Cyril Josh Barker, writing for Amsterdam News, blames the mainstream media for focusing its attention on the white victims of bullies, but he also points out that bullying is under-reported within communities of color.
Morales’ bullying-related suicide is just one of several of Black and Latino youth. While headlines are often made about whites who take their own life as a result of bullying, little is heard about teens of color who deal with bullying.
A recent study by Ohio State University revealed that Black and Latino students who have high test scores are more likely to be harassed or teased at school. Students who don’t conform to the so-called negative stereotypes that are often associated with youth of color can also be subjected to ridicule from peers.
Youth activist Willie Davis, who founded the anti-bullying organization Project Speak Up Now, said Black and Latino youth are bullied for being different in a number of ways, ranging from being overweight or mentally challenged to being suspected of being homosexual or even not joining gangs. He said city schools aren’t doing enough and few are speaking up.
“If you are different, you are going to get picked on,” he said. “Bullying is at an all-time high, to the point that kids are killing themselves, and it’s not being recognized in the Black community.”
The activist organized an anti-bullying march with students last week that went from the Bronx to Harlem, culminating in a rally in Jackie Robinson Park.
“This needs to stop,” he said. “It’s the kids who want to do something positive with their lives who get targeted.

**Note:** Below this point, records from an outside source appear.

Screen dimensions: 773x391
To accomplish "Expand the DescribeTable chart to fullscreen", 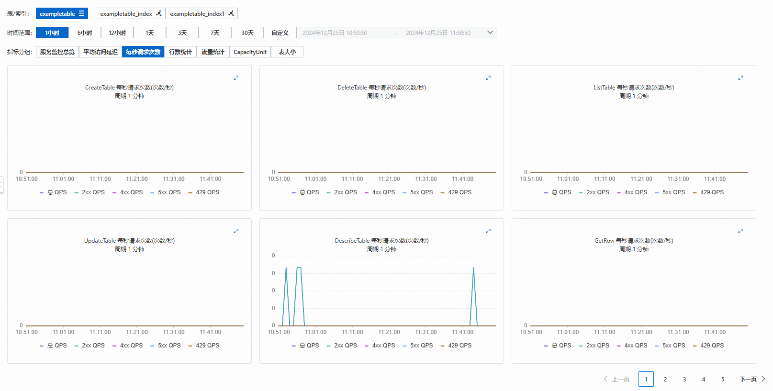I will 488,231.
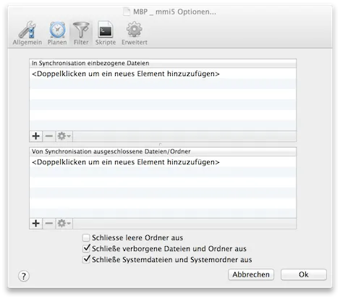Open help with the question mark button
The height and width of the screenshot is (299, 340).
click(24, 276)
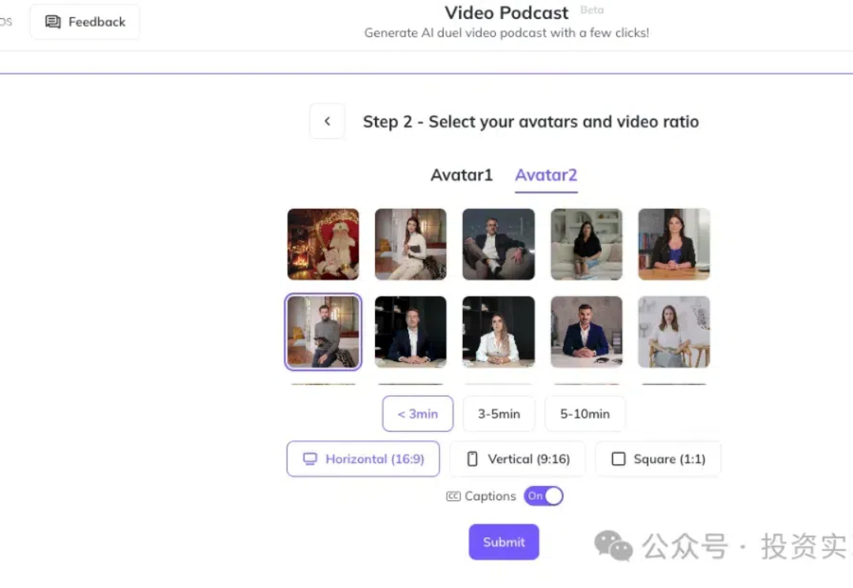Choose the Square (1:1) ratio

coord(658,459)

We need something in the community that speaks up for them.”
The Jewish Daily Forward approached the bullying issue from a different angle, exploring a philosophical question: When it comes to bullying, where does free speech end and bullying begin?
Wearing a T-shirt emblazoned with the slogan “Homosexuality is shameful” could cause a public school student to be disciplined for offending classmates, federal courts have ruled.

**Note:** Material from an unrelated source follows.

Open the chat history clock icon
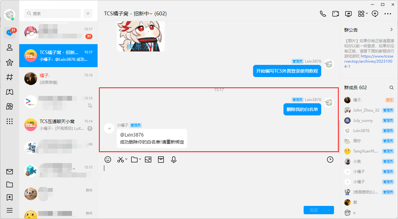Viewport: 398px width, 219px height. pyautogui.click(x=330, y=160)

But religious students say they should be free to express their beliefs — even if they are homophobic, racist or otherwise offensive — without being punished, especially in a public school.
Drawing the line between free speech or religious expression on the one hand and behavior that could be considered harassment or even bullying on the other is a growing problem for public schools nationwide.
In May, the American Jewish Committee and the Religious Freedom Education Project/ First Amendment Center released a report which emphasized “the need for school officials to tread carefully when disciplining students over messages that could be considered protected speech,” Naomi Zeveloff reported.
Marc Stern, the AJC’s general counsel, said the report was not meant to provide guidance on clear-cut harassment cases.
“Words that convey ideas are one thing; words that are used as assault weapons are another,” the report said.
Stern said the report aimed to help school administrators deal with the “harder cases,” those in which students express controversial ideas — sometimes based in religious teachings — such as “Homosexuality is a sin.”
Another major national Jewish organization, the Anti-Defamation League, rejected the report, saying that schools should focus instead on bullying prevention. In a letter to Education Secretary Arne Duncan, the group criticized the AJC for missing the bigger picture.
It suggested that the AJC’s focus on the tricky line between free speech and harassment might distract attention from the bigger problem of full-blown physical or verbal abuse.
“Bullying situations very rarely erupt as conflicts over political or religious speech,” the letter stated. “Instead, they much more often involve the intentional targeting of an individual with less physical or social standing for physical or verbal abuse.”
“It could create confusion for schools that are dealing with the serious problem of bullying,” said Deborah Lauter, the ADL’s director of civil rights. Lauter called the report “not necessary,” saying that free-speech protections were already detailed in an October 2010 letter from the Department of Education’s Office for Civil Rights on the topic of religion in public schools.